Segment Start: Data for this exercise
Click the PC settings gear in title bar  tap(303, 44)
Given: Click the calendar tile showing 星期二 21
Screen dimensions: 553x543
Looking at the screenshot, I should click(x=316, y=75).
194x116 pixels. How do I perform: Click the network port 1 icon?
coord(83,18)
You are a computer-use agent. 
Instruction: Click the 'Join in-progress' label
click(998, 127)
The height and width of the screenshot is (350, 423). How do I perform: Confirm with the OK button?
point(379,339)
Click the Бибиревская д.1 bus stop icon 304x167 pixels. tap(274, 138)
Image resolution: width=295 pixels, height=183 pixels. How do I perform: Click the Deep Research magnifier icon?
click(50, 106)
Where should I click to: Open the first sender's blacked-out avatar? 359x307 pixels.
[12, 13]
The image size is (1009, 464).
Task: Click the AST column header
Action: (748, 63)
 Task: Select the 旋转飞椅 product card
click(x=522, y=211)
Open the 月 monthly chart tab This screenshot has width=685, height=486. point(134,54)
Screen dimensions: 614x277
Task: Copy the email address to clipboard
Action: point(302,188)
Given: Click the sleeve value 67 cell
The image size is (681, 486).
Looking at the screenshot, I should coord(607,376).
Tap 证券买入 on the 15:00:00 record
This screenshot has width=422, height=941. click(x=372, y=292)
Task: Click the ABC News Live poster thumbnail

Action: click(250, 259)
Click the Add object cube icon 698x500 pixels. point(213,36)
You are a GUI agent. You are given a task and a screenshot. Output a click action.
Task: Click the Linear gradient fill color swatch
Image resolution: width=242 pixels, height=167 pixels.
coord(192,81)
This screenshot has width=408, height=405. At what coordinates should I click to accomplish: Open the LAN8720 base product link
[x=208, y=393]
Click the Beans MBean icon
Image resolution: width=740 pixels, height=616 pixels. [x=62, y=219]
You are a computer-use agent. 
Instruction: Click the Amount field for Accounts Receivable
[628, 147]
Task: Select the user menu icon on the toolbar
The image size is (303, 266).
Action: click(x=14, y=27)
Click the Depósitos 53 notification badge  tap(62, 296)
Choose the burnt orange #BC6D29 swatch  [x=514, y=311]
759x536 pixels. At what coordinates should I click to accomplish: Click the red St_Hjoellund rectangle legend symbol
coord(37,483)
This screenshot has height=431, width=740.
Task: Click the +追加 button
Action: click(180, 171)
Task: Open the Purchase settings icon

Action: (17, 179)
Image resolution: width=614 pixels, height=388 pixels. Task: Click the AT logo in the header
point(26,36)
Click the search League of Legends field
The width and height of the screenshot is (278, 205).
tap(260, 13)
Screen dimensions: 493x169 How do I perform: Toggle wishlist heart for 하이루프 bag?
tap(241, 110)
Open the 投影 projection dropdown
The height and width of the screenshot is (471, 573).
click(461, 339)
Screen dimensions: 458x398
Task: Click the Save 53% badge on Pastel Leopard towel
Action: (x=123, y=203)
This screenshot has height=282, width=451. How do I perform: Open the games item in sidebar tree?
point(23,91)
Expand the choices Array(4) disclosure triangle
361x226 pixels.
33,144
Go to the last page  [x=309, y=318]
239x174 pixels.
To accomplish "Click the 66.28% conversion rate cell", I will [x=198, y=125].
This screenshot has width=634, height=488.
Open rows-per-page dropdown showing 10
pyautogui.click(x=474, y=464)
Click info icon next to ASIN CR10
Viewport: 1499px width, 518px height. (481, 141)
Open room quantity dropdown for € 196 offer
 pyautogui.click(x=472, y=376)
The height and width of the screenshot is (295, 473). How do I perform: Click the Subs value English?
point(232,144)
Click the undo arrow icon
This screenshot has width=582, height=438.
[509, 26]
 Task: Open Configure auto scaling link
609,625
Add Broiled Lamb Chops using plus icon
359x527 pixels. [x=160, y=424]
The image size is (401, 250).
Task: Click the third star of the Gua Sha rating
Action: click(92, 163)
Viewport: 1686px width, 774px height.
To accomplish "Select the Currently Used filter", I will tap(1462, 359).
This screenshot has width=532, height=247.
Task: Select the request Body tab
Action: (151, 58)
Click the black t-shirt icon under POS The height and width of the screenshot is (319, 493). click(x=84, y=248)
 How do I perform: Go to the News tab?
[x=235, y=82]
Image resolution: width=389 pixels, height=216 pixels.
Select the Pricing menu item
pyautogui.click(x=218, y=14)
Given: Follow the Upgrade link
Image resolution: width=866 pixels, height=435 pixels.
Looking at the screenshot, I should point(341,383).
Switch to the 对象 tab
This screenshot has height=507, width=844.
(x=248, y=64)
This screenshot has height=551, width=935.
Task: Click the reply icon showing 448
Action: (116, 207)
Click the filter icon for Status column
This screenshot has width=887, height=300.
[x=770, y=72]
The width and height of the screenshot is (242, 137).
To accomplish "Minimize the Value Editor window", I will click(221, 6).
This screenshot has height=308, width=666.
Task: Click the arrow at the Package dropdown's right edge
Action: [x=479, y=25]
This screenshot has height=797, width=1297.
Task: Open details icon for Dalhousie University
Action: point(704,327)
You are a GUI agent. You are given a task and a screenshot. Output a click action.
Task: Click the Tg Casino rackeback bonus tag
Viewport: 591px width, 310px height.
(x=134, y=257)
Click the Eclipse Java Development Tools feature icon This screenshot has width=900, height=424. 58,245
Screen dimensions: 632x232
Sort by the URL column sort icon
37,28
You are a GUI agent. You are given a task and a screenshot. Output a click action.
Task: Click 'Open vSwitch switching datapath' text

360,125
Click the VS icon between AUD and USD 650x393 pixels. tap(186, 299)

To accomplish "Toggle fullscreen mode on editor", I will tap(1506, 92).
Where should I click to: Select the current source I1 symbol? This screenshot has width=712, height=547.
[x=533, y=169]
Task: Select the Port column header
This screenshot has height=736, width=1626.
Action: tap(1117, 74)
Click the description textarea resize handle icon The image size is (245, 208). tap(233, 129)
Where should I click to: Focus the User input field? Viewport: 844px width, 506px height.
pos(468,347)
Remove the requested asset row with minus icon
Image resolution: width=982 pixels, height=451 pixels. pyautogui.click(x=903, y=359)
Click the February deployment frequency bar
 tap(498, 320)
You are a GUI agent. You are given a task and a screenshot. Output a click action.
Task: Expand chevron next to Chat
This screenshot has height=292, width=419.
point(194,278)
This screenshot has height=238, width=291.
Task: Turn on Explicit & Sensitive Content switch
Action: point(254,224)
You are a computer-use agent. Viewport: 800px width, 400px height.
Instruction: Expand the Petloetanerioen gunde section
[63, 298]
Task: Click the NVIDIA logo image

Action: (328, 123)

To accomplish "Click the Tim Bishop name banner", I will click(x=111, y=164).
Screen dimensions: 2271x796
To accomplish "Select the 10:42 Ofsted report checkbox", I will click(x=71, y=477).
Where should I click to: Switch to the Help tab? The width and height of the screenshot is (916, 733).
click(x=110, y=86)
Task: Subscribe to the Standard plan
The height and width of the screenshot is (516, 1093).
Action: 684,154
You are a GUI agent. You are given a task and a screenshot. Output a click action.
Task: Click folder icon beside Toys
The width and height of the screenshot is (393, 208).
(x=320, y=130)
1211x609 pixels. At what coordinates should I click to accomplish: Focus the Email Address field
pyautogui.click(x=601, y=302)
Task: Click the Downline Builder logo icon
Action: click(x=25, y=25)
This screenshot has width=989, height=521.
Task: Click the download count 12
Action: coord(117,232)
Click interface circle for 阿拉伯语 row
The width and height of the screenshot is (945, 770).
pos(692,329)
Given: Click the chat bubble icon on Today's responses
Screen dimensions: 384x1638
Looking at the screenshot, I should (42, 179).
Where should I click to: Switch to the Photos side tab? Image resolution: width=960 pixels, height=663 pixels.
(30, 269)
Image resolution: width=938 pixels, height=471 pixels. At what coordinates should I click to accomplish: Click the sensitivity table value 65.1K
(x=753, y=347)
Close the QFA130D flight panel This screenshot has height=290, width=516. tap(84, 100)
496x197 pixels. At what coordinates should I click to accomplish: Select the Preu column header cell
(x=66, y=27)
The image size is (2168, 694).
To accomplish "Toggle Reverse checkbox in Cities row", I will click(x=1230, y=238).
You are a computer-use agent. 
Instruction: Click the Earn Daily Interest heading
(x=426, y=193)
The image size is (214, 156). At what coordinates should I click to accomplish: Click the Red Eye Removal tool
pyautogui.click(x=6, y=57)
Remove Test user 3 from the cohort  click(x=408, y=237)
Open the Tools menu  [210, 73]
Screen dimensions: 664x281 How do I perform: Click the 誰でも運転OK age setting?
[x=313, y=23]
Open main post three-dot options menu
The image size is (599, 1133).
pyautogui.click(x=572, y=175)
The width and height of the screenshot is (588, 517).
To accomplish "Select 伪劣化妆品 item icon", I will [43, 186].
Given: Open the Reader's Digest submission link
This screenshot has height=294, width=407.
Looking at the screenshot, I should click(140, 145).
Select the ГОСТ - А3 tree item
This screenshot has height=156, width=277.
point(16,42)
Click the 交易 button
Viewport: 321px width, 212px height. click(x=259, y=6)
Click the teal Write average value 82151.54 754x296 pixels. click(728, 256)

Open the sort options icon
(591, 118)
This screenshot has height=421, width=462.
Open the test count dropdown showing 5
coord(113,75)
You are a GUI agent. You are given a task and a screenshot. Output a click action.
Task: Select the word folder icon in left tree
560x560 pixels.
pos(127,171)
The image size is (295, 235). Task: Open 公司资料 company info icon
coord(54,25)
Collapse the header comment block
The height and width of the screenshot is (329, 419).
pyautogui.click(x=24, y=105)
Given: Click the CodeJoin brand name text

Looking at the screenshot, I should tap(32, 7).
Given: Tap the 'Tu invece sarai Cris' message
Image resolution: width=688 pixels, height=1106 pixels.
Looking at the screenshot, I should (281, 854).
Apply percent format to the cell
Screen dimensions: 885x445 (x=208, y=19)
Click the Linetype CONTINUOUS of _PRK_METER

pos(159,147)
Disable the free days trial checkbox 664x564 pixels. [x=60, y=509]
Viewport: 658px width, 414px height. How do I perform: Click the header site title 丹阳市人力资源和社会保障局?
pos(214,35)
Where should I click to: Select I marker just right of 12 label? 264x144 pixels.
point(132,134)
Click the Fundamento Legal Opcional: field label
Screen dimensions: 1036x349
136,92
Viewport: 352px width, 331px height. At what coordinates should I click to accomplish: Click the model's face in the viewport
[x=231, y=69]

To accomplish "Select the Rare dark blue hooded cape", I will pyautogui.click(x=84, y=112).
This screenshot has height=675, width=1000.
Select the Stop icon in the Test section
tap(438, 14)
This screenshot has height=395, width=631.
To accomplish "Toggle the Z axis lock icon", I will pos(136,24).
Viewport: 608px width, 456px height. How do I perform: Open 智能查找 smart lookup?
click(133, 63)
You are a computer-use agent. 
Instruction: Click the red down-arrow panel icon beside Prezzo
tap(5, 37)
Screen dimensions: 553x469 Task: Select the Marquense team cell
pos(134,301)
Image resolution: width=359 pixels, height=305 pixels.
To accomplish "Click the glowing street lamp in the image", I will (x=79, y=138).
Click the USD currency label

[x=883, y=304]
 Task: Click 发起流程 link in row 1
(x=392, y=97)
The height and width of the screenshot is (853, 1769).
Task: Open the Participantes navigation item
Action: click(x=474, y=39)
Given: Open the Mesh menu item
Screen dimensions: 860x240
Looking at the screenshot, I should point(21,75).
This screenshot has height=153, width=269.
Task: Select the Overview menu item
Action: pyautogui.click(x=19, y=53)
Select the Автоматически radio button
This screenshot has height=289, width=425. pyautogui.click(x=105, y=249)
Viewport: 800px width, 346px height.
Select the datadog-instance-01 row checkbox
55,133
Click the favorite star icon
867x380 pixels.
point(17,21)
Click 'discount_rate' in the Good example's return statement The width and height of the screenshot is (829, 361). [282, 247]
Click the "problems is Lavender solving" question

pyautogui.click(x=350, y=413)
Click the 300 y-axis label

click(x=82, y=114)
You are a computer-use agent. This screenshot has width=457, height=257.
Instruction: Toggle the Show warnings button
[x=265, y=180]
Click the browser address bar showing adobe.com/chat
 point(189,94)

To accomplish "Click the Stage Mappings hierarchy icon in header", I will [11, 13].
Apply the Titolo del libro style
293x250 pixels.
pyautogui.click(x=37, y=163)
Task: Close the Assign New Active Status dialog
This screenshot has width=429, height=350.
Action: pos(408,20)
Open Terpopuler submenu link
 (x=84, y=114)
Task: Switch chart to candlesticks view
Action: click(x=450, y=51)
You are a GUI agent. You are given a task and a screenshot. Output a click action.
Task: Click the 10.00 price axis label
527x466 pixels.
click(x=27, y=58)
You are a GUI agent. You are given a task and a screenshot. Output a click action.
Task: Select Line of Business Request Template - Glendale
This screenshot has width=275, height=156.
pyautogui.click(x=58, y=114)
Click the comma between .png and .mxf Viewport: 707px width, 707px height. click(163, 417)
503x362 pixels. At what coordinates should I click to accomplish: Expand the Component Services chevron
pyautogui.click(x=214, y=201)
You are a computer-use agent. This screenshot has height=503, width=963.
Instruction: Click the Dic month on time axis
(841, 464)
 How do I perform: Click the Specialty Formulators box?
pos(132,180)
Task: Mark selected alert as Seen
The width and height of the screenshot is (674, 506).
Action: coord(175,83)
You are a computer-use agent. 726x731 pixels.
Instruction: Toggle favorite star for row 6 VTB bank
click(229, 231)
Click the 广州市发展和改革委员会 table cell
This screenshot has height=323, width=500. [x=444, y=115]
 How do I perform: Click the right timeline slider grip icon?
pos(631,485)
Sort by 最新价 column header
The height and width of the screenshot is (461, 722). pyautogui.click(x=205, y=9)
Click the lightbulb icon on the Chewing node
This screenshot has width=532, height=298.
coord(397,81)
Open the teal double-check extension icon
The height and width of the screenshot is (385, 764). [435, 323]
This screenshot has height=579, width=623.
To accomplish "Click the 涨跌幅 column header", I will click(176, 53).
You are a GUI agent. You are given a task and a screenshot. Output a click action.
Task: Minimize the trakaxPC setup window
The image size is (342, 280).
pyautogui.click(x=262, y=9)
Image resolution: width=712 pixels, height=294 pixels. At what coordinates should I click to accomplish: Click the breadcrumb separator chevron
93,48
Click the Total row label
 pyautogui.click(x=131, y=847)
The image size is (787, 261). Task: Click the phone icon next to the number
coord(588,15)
Segment End: Data for this exercise
*What the task requires*: Using the entries above, give back exactly the line containing "Given: Open the Mesh menu item", the line containing "has width=457, height=257.", and every line between them, and nothing else.

*Problem solution*:
Given: Open the Mesh menu item
Screen dimensions: 860x240
Looking at the screenshot, I should point(21,75).
This screenshot has height=153, width=269.
Task: Select the Overview menu item
Action: pyautogui.click(x=19, y=53)
Select the Автоматически radio button
This screenshot has height=289, width=425. pyautogui.click(x=105, y=249)
Viewport: 800px width, 346px height.
Select the datadog-instance-01 row checkbox
55,133
Click the favorite star icon
867x380 pixels.
point(17,21)
Click 'discount_rate' in the Good example's return statement The width and height of the screenshot is (829, 361). [282, 247]
Click the "problems is Lavender solving" question

pyautogui.click(x=350, y=413)
Click the 300 y-axis label

click(x=82, y=114)
You are a computer-use agent. This screenshot has width=457, height=257.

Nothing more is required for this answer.